DATA SHOWN:
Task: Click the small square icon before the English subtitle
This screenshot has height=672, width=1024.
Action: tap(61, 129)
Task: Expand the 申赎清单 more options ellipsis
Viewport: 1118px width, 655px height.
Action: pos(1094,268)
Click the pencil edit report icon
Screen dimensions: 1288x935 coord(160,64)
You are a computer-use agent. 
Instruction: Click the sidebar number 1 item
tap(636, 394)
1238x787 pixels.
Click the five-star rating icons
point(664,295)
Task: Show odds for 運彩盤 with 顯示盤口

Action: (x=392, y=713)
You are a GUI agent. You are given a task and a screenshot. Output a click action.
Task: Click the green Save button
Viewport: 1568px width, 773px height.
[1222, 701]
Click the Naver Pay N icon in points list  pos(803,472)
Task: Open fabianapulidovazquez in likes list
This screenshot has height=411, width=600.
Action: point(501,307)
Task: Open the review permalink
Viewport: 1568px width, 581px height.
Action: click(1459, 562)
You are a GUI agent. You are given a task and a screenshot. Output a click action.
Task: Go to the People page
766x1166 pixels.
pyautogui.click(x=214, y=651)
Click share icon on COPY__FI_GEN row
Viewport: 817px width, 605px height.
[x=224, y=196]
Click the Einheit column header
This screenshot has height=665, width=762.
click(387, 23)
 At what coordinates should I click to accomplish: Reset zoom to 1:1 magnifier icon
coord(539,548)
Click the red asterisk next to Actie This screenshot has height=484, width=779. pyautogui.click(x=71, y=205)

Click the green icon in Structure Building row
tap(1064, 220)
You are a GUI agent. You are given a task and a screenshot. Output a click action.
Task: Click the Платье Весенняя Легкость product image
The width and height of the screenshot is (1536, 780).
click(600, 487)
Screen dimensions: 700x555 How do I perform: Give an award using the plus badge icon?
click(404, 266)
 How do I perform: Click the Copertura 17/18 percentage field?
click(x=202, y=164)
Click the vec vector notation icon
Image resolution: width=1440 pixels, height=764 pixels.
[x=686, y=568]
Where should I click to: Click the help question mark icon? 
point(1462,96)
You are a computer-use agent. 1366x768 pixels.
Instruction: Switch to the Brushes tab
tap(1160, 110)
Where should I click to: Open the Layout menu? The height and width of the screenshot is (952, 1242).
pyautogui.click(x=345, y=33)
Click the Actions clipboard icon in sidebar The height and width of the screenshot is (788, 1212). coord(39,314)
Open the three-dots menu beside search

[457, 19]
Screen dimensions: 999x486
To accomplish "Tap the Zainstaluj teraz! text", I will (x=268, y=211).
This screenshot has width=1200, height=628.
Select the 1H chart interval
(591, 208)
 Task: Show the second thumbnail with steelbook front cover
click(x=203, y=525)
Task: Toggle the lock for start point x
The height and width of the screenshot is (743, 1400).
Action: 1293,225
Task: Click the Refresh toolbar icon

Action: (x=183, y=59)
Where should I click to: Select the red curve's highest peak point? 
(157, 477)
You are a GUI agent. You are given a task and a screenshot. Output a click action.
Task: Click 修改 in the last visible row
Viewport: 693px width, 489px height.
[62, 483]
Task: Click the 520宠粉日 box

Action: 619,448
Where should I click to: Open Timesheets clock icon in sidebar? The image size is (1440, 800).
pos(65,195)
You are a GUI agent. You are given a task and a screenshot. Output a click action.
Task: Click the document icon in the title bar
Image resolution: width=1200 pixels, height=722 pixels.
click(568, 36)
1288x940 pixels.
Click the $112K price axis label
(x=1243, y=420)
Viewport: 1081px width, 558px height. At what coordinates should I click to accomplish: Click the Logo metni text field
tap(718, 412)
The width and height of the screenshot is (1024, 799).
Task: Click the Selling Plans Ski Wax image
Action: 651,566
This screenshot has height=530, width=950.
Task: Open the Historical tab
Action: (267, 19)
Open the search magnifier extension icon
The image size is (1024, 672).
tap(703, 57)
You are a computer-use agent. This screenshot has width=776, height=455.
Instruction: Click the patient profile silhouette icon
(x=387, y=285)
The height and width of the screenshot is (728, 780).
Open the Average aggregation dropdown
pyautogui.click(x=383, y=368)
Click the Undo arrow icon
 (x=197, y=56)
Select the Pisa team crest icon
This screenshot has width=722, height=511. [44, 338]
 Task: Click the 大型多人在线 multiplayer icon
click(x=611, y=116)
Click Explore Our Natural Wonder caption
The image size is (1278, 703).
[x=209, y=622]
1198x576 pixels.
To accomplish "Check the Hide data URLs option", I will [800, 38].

DIRECTIONS: Down to the last line, restate the records exactly.

TASK RESPONSE:
Task: Click the small square icon before the English subtitle
This screenshot has height=672, width=1024.
Action: tap(61, 129)
Task: Expand the 申赎清单 more options ellipsis
Viewport: 1118px width, 655px height.
Action: pos(1094,268)
Click the pencil edit report icon
Screen dimensions: 1288x935 coord(160,64)
You are a computer-use agent. 
Instruction: Click the sidebar number 1 item
tap(636, 394)
1238x787 pixels.
Click the five-star rating icons
point(664,295)
Task: Show odds for 運彩盤 with 顯示盤口

Action: (x=392, y=713)
You are a GUI agent. You are given a task and a screenshot. Output a click action.
Task: Click the green Save button
Viewport: 1568px width, 773px height.
[1222, 701]
Click the Naver Pay N icon in points list  pos(803,472)
Task: Open fabianapulidovazquez in likes list
This screenshot has height=411, width=600.
Action: point(501,307)
Task: Open the review permalink
Viewport: 1568px width, 581px height.
Action: click(1459, 562)
You are a GUI agent. You are given a task and a screenshot. Output a click action.
Task: Go to the People page
766x1166 pixels.
pyautogui.click(x=214, y=651)
Click share icon on COPY__FI_GEN row
Viewport: 817px width, 605px height.
[x=224, y=196]
Click the Einheit column header
This screenshot has height=665, width=762.
click(387, 23)
 At what coordinates should I click to accomplish: Reset zoom to 1:1 magnifier icon
coord(539,548)
Click the red asterisk next to Actie This screenshot has height=484, width=779. pyautogui.click(x=71, y=205)

Click the green icon in Structure Building row
tap(1064, 220)
You are a GUI agent. You are given a task and a screenshot. Output a click action.
Task: Click the Платье Весенняя Легкость product image
The width and height of the screenshot is (1536, 780).
click(600, 487)
Screen dimensions: 700x555 How do I perform: Give an award using the plus badge icon?
click(404, 266)
 How do I perform: Click the Copertura 17/18 percentage field?
click(x=202, y=164)
Click the vec vector notation icon
Image resolution: width=1440 pixels, height=764 pixels.
[x=686, y=568]
Where should I click to: Click the help question mark icon? 
point(1462,96)
You are a computer-use agent. 1366x768 pixels.
Instruction: Switch to the Brushes tab
tap(1160, 110)
Where should I click to: Open the Layout menu? The height and width of the screenshot is (952, 1242).
pyautogui.click(x=345, y=33)
Click the Actions clipboard icon in sidebar The height and width of the screenshot is (788, 1212). coord(39,314)
Open the three-dots menu beside search

[457, 19]
Screen dimensions: 999x486
To accomplish "Tap the Zainstaluj teraz! text", I will (x=268, y=211).
This screenshot has width=1200, height=628.
Select the 1H chart interval
(591, 208)
 Task: Show the second thumbnail with steelbook front cover
click(x=203, y=525)
Task: Toggle the lock for start point x
The height and width of the screenshot is (743, 1400).
Action: 1293,225
Task: Click the Refresh toolbar icon

Action: (x=183, y=59)
Where should I click to: Select the red curve's highest peak point? 
(157, 477)
You are a GUI agent. You are given a task and a screenshot. Output a click action.
Task: Click 修改 in the last visible row
Viewport: 693px width, 489px height.
[62, 483]
Task: Click the 520宠粉日 box

Action: 619,448
Where should I click to: Open Timesheets clock icon in sidebar? The image size is (1440, 800).
pos(65,195)
You are a GUI agent. You are given a task and a screenshot. Output a click action.
Task: Click the document icon in the title bar
Image resolution: width=1200 pixels, height=722 pixels.
click(568, 36)
1288x940 pixels.
Click the $112K price axis label
(x=1243, y=420)
Viewport: 1081px width, 558px height. At what coordinates should I click to accomplish: Click the Logo metni text field
tap(718, 412)
The width and height of the screenshot is (1024, 799).
Task: Click the Selling Plans Ski Wax image
Action: 651,566
This screenshot has height=530, width=950.
Task: Open the Historical tab
Action: (267, 19)
Open the search magnifier extension icon
The image size is (1024, 672).
tap(703, 57)
You are a computer-use agent. This screenshot has width=776, height=455.
Instruction: Click the patient profile silhouette icon
(x=387, y=285)
The height and width of the screenshot is (728, 780).
Open the Average aggregation dropdown
pyautogui.click(x=383, y=368)
Click the Undo arrow icon
 (x=197, y=56)
Select the Pisa team crest icon
This screenshot has width=722, height=511. [44, 338]
 Task: Click the 大型多人在线 multiplayer icon
click(x=611, y=116)
Click Explore Our Natural Wonder caption
The image size is (1278, 703).
[x=209, y=622]
1198x576 pixels.
To accomplish "Check the Hide data URLs option", I will [800, 38].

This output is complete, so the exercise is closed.